§ SOURCE DOCUMENT:
-----

Meanwhile, Brooklyn-based brand Tanner Fletcher is another brand breaking gender boundaries (including skirts for all) with their prom-style presentation.

After New York, the fashion week crowd sashayed to London where British contemporary menswear brand Daniel w. Fletcher opened London Fashion Week with a bang: a monochromatic collection including sharp tailoring, tartan prints, leather and pleated skirts. London-based brand Chopova Lowena is known for kilts. The brand's debut show had a bit of punk and a lot of print. Each look had a lot going on, but somehow Chopova Lowena made it all work perfectly together. And yes, we saw new versions of the kilt.

Simone Rocha is one of my London favourites and I was so excited to hear that we are going to see some menswear this season. In her previous runway show, Rocha gave a hint of what was coming, but for spring 2023, we saw over 15 menswear looks that blew up on social media just seconds after the show. The 'menswear' looked similar to the drama and beauty which Rocha creates for women. One of the best looks was an oversized blazer with big puffy sleeves styled with a tulle skirt and trousers.

Chopova Lowena spring/summer 2023.

Daniel W Fletcher spring/summer 2023.

Simone Rocha spring/summer 2023.

We also saw inspiring menswear looks from Central Saint Martins graduate Molly Goddard. We saw tulle and ruffles in pink, neon green and orange, styled with cowboy boots and her signature cosy knits. The best skirt moment was a long pinstripe styled with a tee with ruffle details. Stefan Cooke has been embracing gender fluidity in their collections for many seasons and this time we got long maxi denim skirts, in addition to ballet-inspired tulle skirts.

The runway is not the only place we see skirt-clad men and everyone from fashion week attendees to social media influencers, such as Louis Rubi and Declan Chan, are embracing the trend. Germany-based social media phenomenon Mark Bryan demonstrates that garments have very little to do with gender and sexuality to his over half a million Instagram followers. Another style icon, Swedish street star Fredrik Robertsson is often spotted sporting a fabulous skirt in front rows and galas.

-----

§ INFORMATION PROVIDED:

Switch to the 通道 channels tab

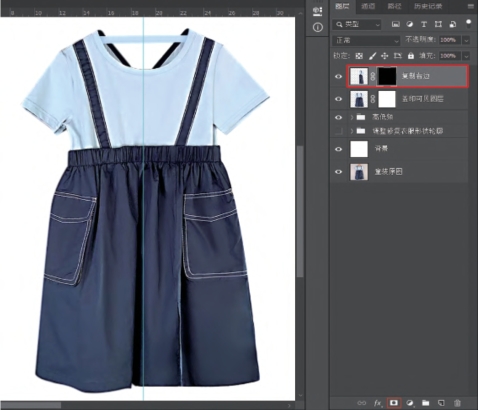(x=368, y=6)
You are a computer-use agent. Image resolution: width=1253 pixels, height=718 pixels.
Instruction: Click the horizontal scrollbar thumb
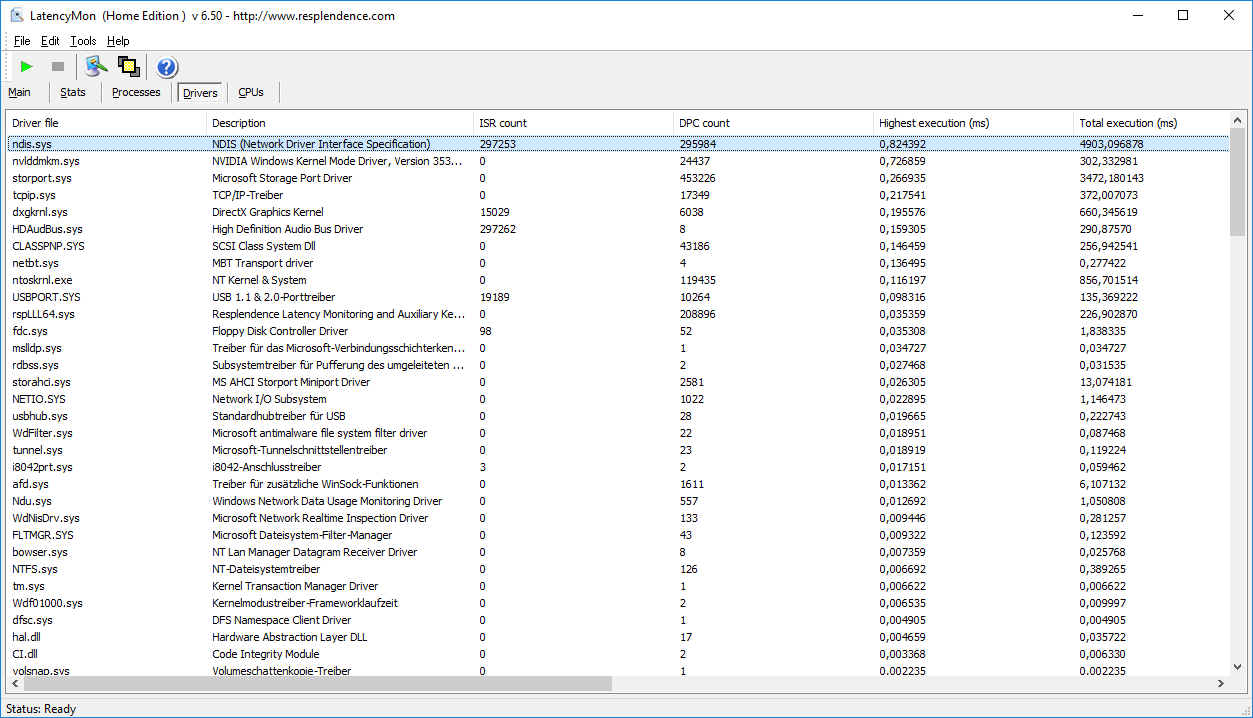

-----

§ BRIEF A:
In the piece on men wearing skirts, which brand opened London Fashion Week?
§ BRIEF B:
Extend the piece on men wearing skirts, picking up right after its final sentence about Fredrik Robertsson.

§ TASK OUTPUT A:
Daniel w. Fletcher

§ TASK OUTPUT B:
Gender fluidity has also trickled into LA too, with more more male Hollywood stars performing and attending events in skirts. Think Lil Nas X’s pink metallic midi skirt at the Audacy Beach Festival in Florida, or Oscar Isaac’s grey pleated skirt suit by Thom Browne worn for the screening of Moon Knight, and Brad Pitt – who isn’t a stranger to skirts – donned a brown linen number to the Berlin screening of his new film Bullet Train in July.

Mark Bryan. Photo: @markbryan

Fredrik Robertson. Photo: @fredrikrobertson

Declan Chan. Photo: @declanchan

When we do talk about men in skirts as a trend, respect and credit should be given to the trans, gender nonconforming, queer, and non-binary communities who have inspired and paved the way for such fashion in the first place. It's a win to see a cis straight man wearing a skirt on a red carpet because it’s a sign that we’re slowly, but surely, accepting that clothes have no gender.

Recently I wore a pleated grey skirt with a tuxedo suit in New York and I felt liberated and fabulous whilst doing so. Sure, not every city is as open-minded as NYC, but each step is a move towards the ultimate goal: safely and freely wearing whatever you want, and whatever feels you.